To accomplish a 3-dimensional pick-and-place operation, we started with a planar four-bar linkage, added an electromagnetic end-effector to grab the object, and then mounted the assembly on a rotating gear.  Since we had specified two stages at the same height, and a third stage at a different height, we also needed to have intermittent motion between the rotating base and four-bar linkage.

One common way to disengage and re-engage a geartrain is through a clutch.  A clutch can be controlled manually, or through a cam-follower mechanism, as shown in the below schematic.  A clutch system provides flexibility for where the stages can be placed but also requires several complex joints.

We needed something with fewer interfaces and decided on an inverted spherical Geneva mechanism.  A Geneva mechanism provides intermittent motion while only requiring two components and one interface.  The added benefit of a spherical Geneva mechanism is that it can also transmit motion at a right angle, thereby replacing the bevel gears. All of the components that are shown in the red-dashed box in the previous schematic are replaced with two components: a crank and a sphere, as shown below.
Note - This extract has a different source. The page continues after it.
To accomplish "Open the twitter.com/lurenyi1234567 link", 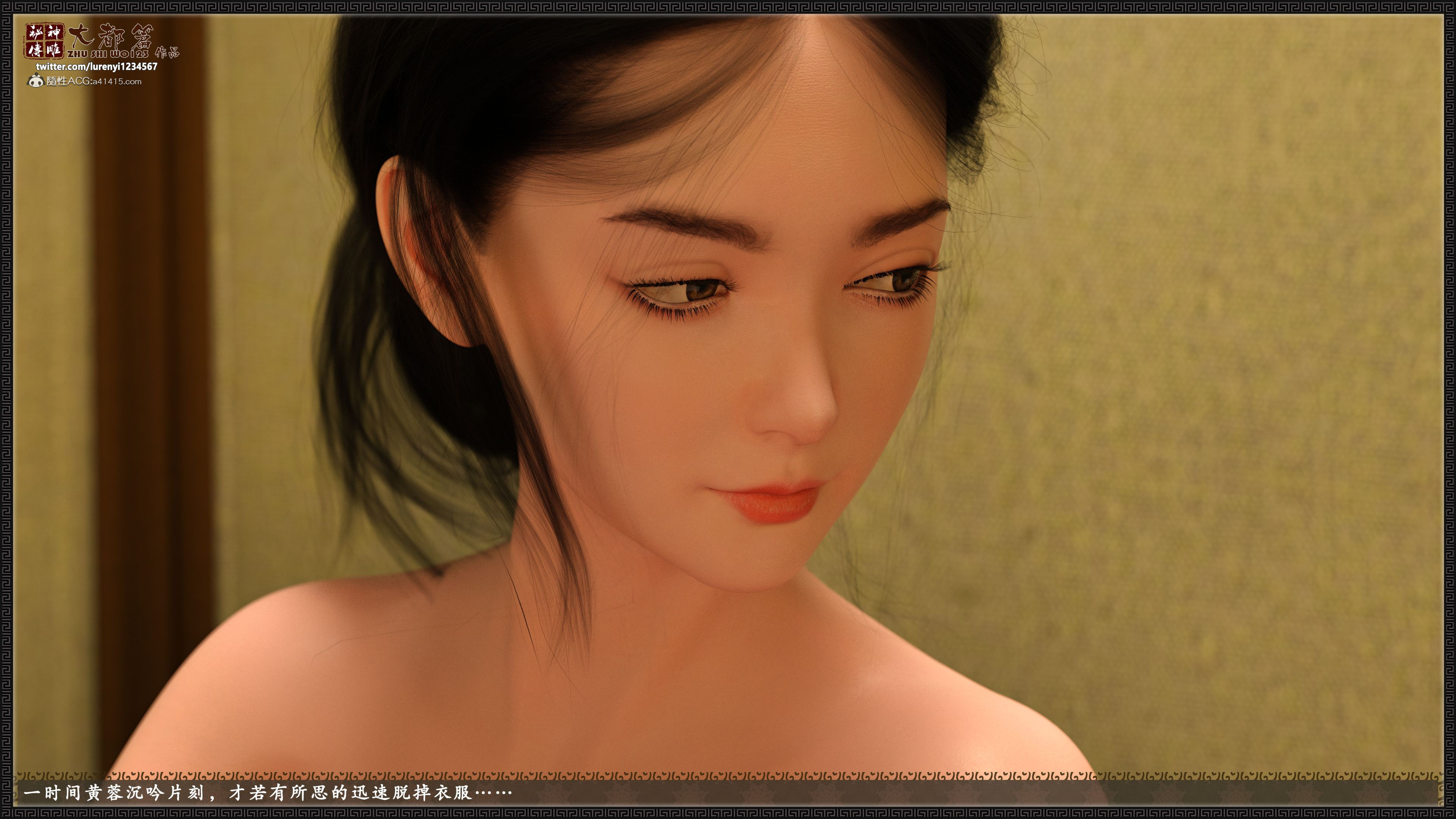I will pos(97,67).
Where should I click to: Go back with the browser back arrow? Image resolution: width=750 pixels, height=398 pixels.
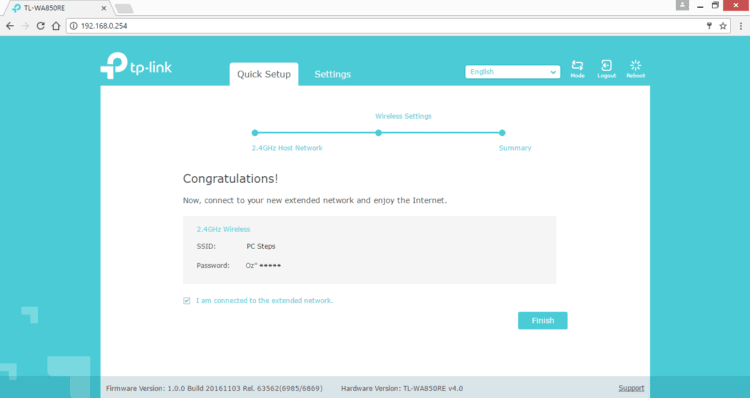click(x=10, y=26)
Geneva mechanisms are not as flexible as a clutch, but we used their restrictions to guide the placement of the stages.  Our spherical Geneva mechanism is also technically inverted because the "crank" is motionless while the "sphere" rotates around it.  The sphere constantly rotates with the main gear in the horizontal plane, but for half of this horizontal rotation, the crank is engaged and drives vertical rotation in the sphere.  A pulley system transfers torque to the pick-and-place mechanism.

We sized the mechanism to fit nicely on a desktop and show how everything works clearly.  We knew we needed a large gear ratio between the motor and main gear to make it run slow and smooth and we also knew we needed the pick-and-place mechanism to be small and light since a full cycle was powered by one 90-degree turn of the Geneva sphere.  Press-fits were not enough to prevent some of the shafts from slipping, so we tried to add hubs later, but the slip is still an issue for either high-speed or high-torque scenarios.

Before diving into the CAD, we also created some schematics showing the different stages of operation.

Modeling Components

Most of the components didn't take very long to model, but we usually had to make multiple revisions.  A good example was the pulley wheels, which needed to mesh with the grooves in the timing belt because any slip would cause the four-bar motion to be out of phase.  Knowing that it would take a few iterations, we tested some very narrow spokes to decrease printing time, and they proved very strong - we probably could have also used 3 spokes instead of 5.

The geneva mechanism was rather large because we wanted to use a track roller at the interface, and the smallest size we could find was 1/2", but the size worked well for demonstration purposes.

An example of our joint interface for the four-bar mechanism is shown below. When two links make a pin joint, we use a collar in between the surfaces to avoid sliding friction. In this case, we use bearings on both links as we want them to rotate freely on the shaft. Our joints had to be low friction for a smooth mechanism. For all the revolute joints, we used press-fit ball bearings.